When the Graboid rears its head for the first time, the viewer can instantly tell that it is not the work of computerized animation, nor are the Graboids from the school of stop-motion animation innovated by Ray Harryhausen. But the Graboids found in Tremors are related to Harryhausen’s work, as all of them are enormous puppets. The filmmakers might have battled with a constraining budget, but the special effects here are believable, and outdo numerous other monster movies in the 1980s and 90s.
Special effects artists Alec Gillis and Tom Woodruff Jr., in their concept art, used elements of crocodiles, dinosaurs, elephants, rhinos, and other animals into their sketches – to have simply looked at worms would have been limiting in attempting to create a unique design. Hand puppets were used for the Graboid’s tentacle-like lingual appendages. With multi-pronged tongues resembling snakes, these giant, phallic worms, resemble somewhat the sandworms in David Lynch’s 1984 film adaptation of Frank Herbert’s Dune. The making of the Graboids for the original Tremors – there have been four sequels (all of which have been direct-to-video), with Tremors 6 (2018) currently filming – can be seen here. Some stills about the only full-size Graboid model (if we are talking cross-fictional-universe dimensions, a Graboid is larger than a Sarlacc’s head, but smaller than a Arrakis sandworm) can be seen here.

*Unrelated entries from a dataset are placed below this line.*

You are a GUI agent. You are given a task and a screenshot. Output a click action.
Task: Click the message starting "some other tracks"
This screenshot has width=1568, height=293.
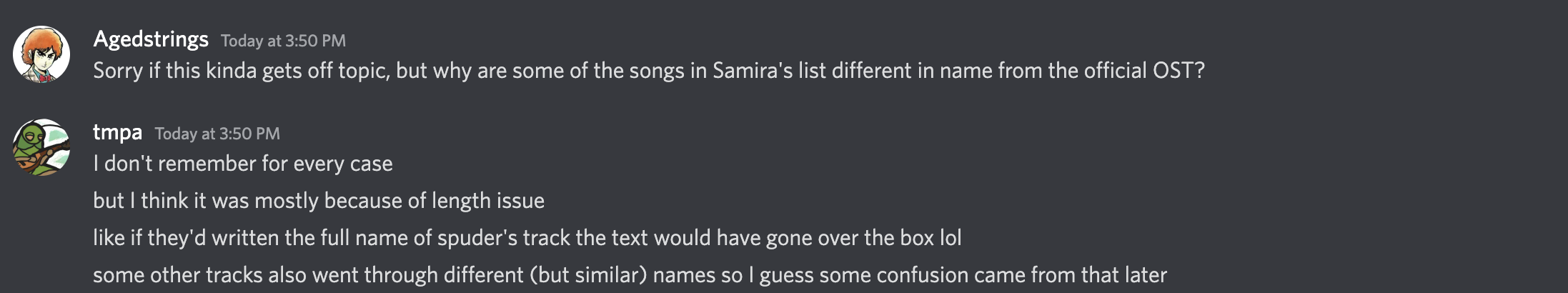629,275
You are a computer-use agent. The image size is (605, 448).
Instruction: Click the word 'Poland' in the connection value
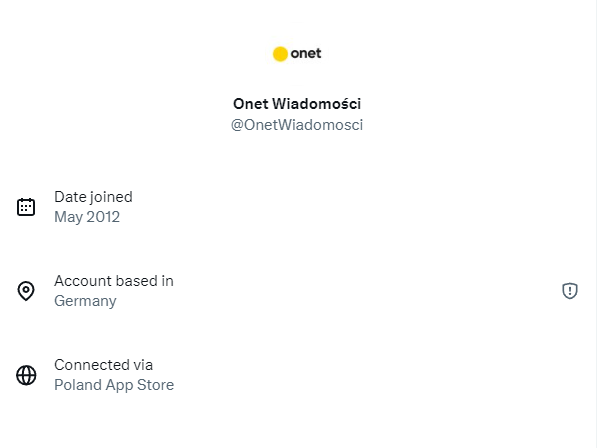pyautogui.click(x=77, y=385)
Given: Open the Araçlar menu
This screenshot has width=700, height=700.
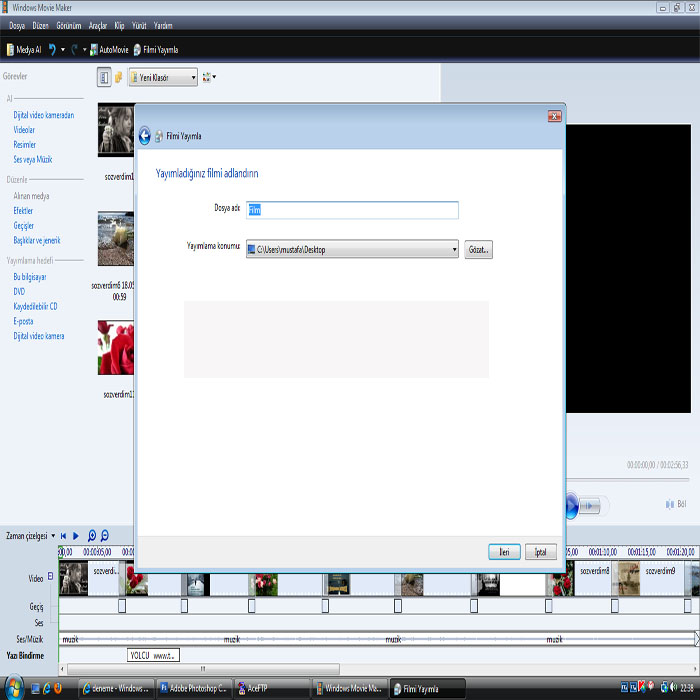Looking at the screenshot, I should (98, 25).
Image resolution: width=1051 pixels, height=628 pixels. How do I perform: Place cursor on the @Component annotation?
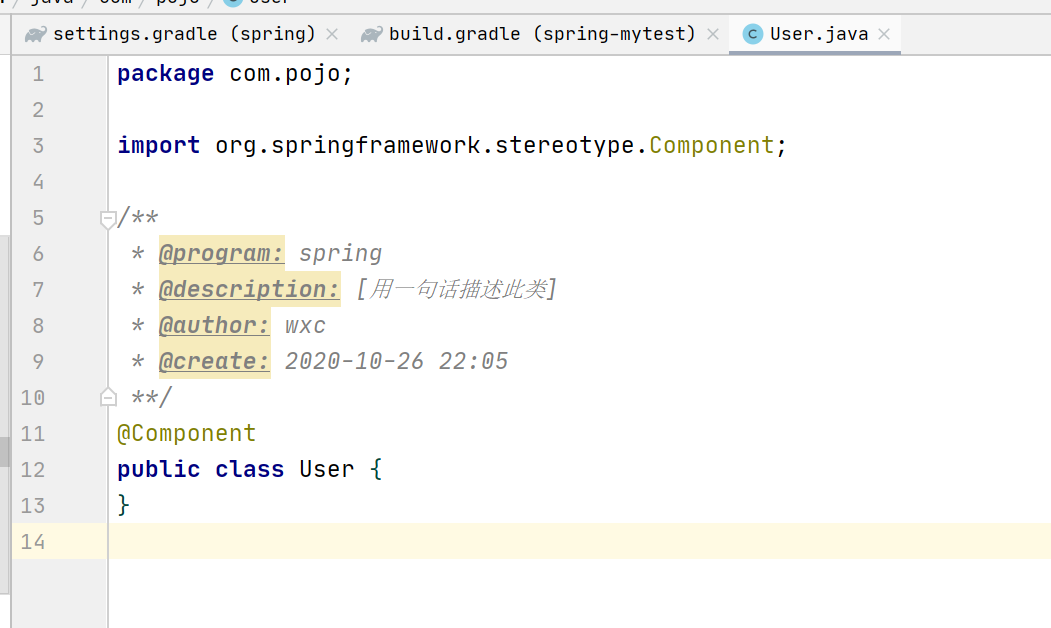click(186, 433)
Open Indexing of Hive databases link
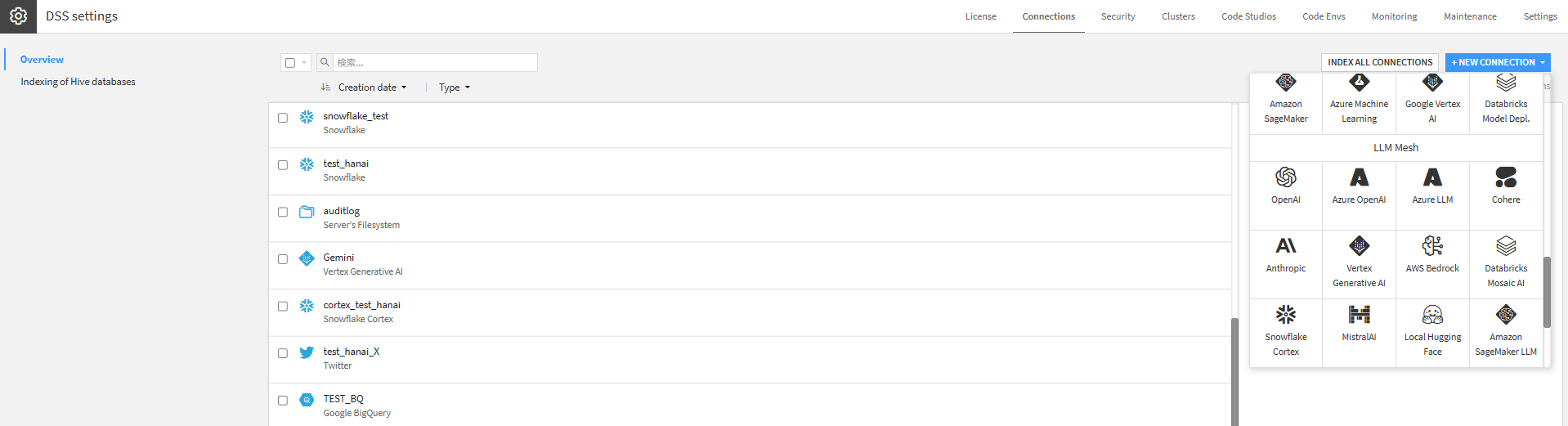This screenshot has width=1568, height=426. 78,82
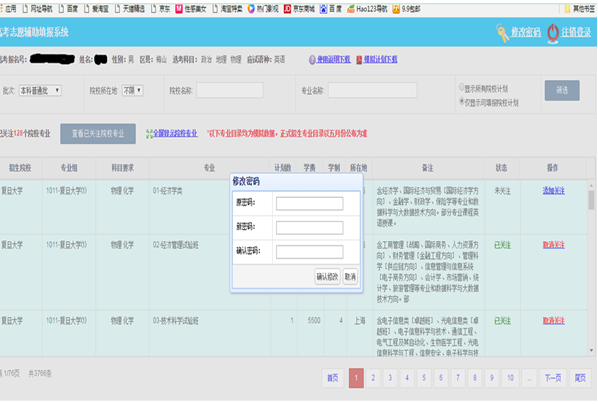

Though the fictional town of Perfection is in Nevada, Tremors was shot in Lone Pine and Olancha, California – two eastern Californian cities in Inyo County that convincingly double for Nevada (Inyo County borders Nevada; the filmmakers can thank California for being such a geologically diverse state). With so few interior shots in Tremors, the high desert frontier captured by the cameras has been rarely seen in American filmmaking. That on-location shooting allowed Perfection to feel as isolated as Val and Earl bemoan it for, offering to viewers a glimpse at the edge of the old Western frontier. Ron Underwood and cinematographer Alexander Gruszynski might not be John Ford and Winton C. Hoch (that director/cinematographer team’s credits include 1948′s 3 Godfathers, 1949′s She Wore a Yellow Ribbon, and 1956′s The Searchers), but the two make satisfactory use of the natural surroundings.
Tremors may not have found success in cinemas, but the majority of its sizeable viewership in home video releases and reruns on cable television assured it of future success. It is a monster film rough around its edges, something one might expect from a B-movie. But the humans, when not confronted with the absurdity of a burrowing worm, are believable terrorizing their town, are as believable as they can in such a situation; when that believability can’t be reconciled with events on-screen, Tremors tosses some comedy about for variety. No matter its unoriginality, there is a spirit to Tremors not easily replicated – a spirit that has a wicked sense of fun.
My rating: 7/10
^ Based on my personal imdb rating. My interpretation of that ratings system can be found here.